Coke Zero Sugar Passes Diet Pepsi in BD Retail Ranking. Pepsi Zero Sugar Surges.
Sprite Passes Diet Coke. KDP Nears Dollar Share Parity With PepsiCo in Supermarkets.
Work-at-home policies and a still unfolding return to pre-pandemic activity continued to buoy the US carbonated soft drink (CSD) market at retail during the first half of this year. As shown in the table with this story, category retail dollars grew +6.1%, bolstered by strong pricing gains (+7.0%) that offset declining volume (-0.8%). A pullback in promotions amid packaging supply shortages helped boost pricing. PepsiCo and Keurig Dr Pepper both outperformed the category and gained volume and dollar share. PepsiCo added +0.4 points of volume share and +0.2 points of dollar share. Alternatively, Coca-Cola lost volume (-0.1) and dollar (-0.3) share and underperformed the category on both measures.

- What to work on
Reproduce the whole report on soft drink retail rankings word for word. The records bear no relation to the text.

- Available data
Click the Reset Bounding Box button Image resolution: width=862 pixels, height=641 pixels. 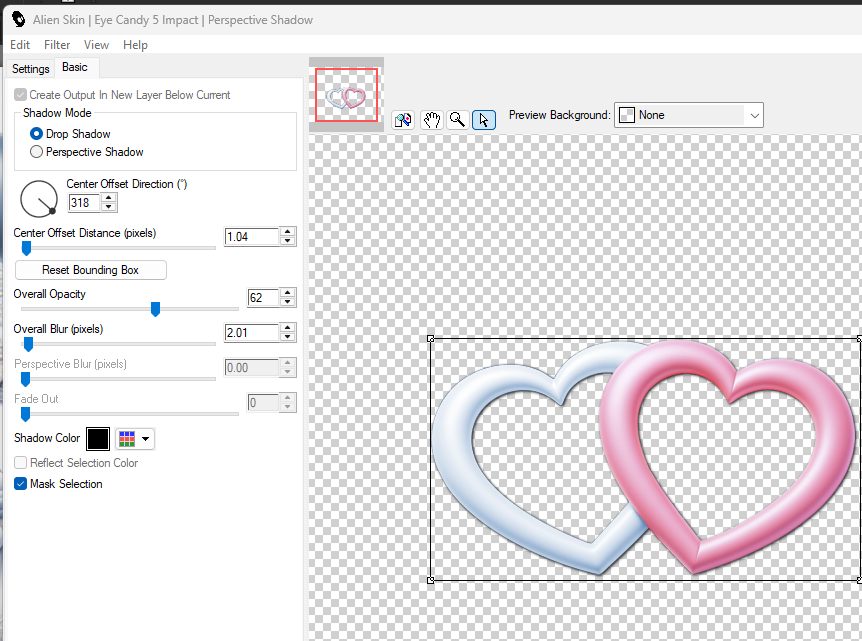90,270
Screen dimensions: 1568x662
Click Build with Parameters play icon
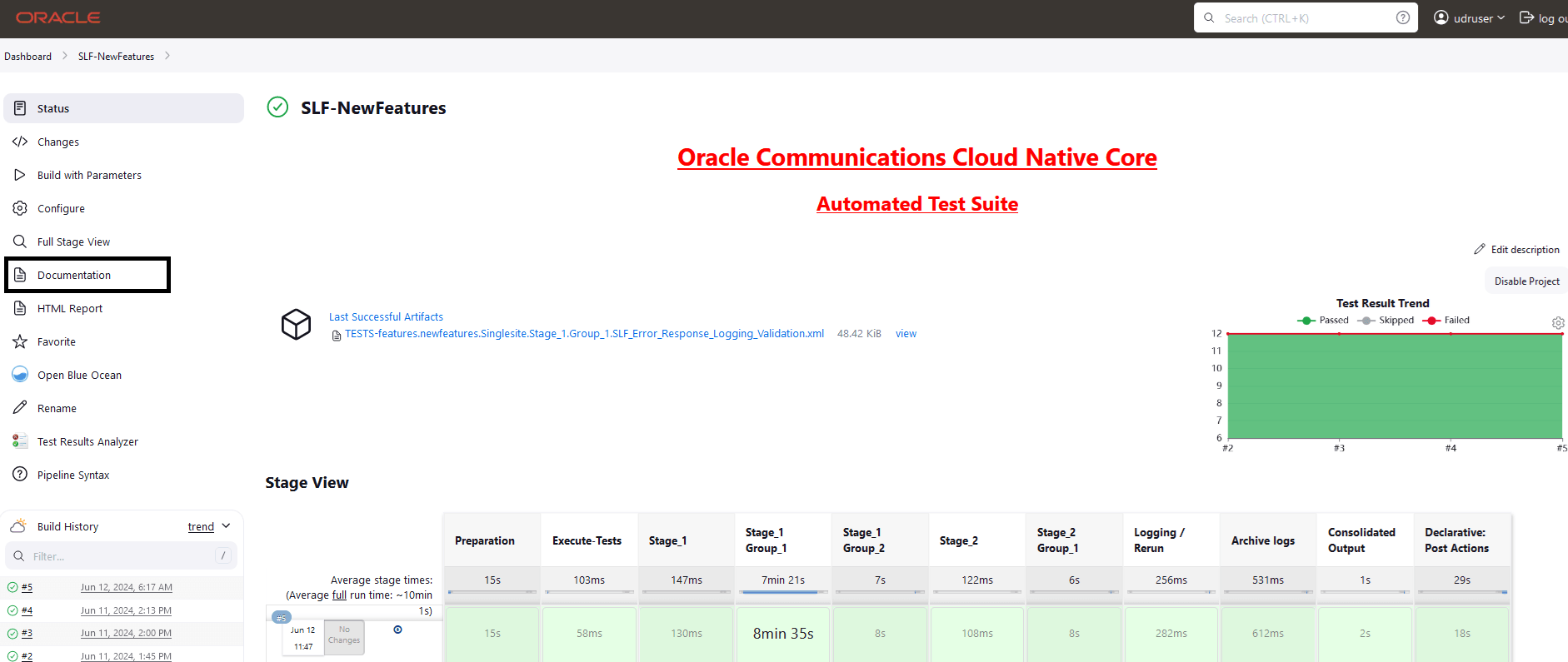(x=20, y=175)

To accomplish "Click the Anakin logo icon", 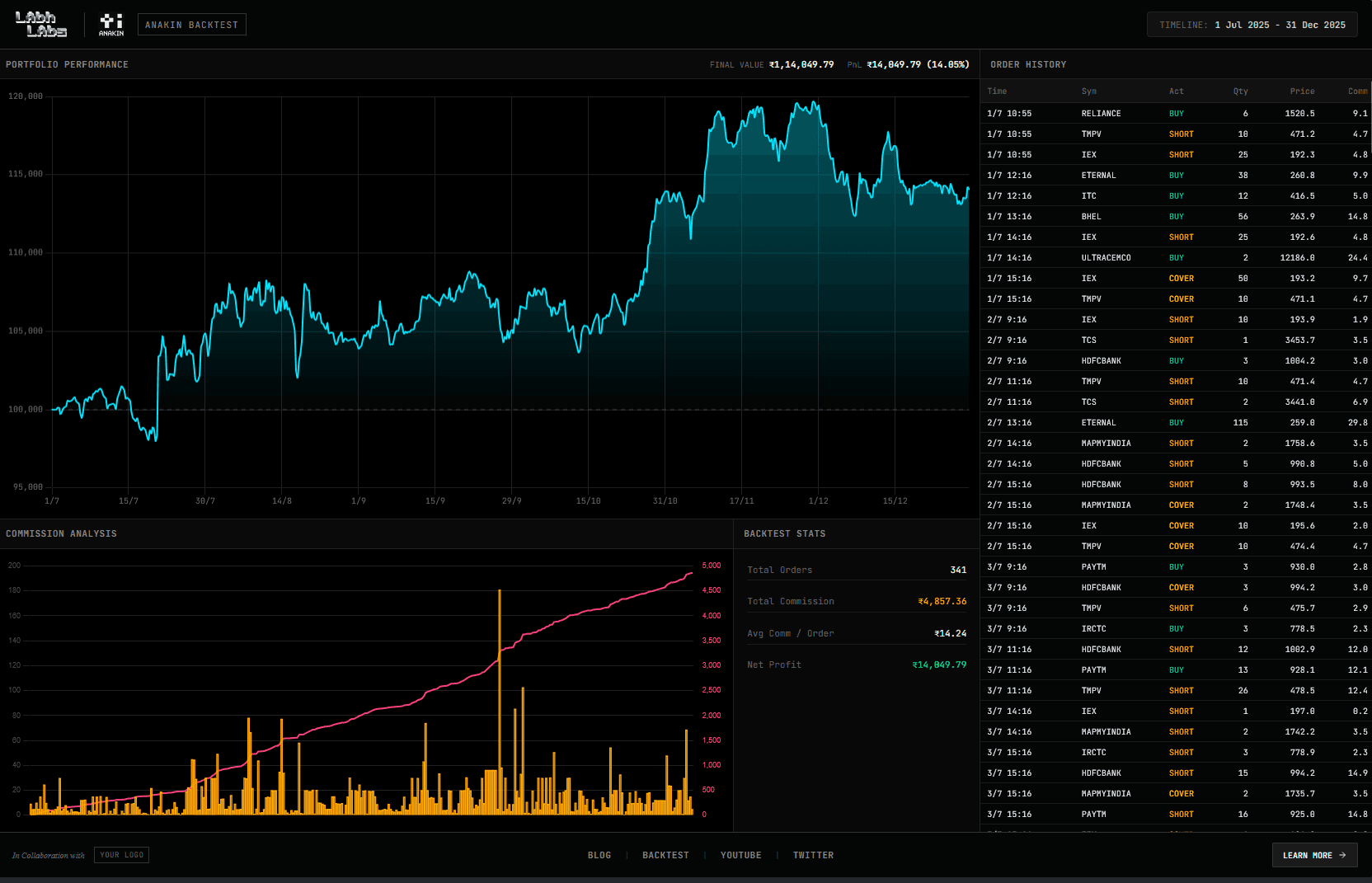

- Written solution
Coke Zero Sugar Passes Diet Pepsi in BD Retail Ranking. Pepsi Zero Sugar Surges.
Sprite Passes Diet Coke. KDP Nears Dollar Share Parity With PepsiCo in Supermarkets.
Work-at-home policies and a still unfolding return to pre-pandemic activity continued to buoy the US carbonated soft drink (CSD) market at retail during the first half of this year. As shown in the table with this story, category retail dollars grew +6.1%, bolstered by strong pricing gains (+7.0%) that offset declining volume (-0.8%). A pullback in promotions amid packaging supply shortages helped boost pricing. PepsiCo and Keurig Dr Pepper both outperformed the category and gained volume and dollar share. PepsiCo added +0.4 points of volume share and +0.2 points of dollar share. Alternatively, Coca-Cola lost volume (-0.1) and dollar (-0.3) share and underperformed the category on both measures.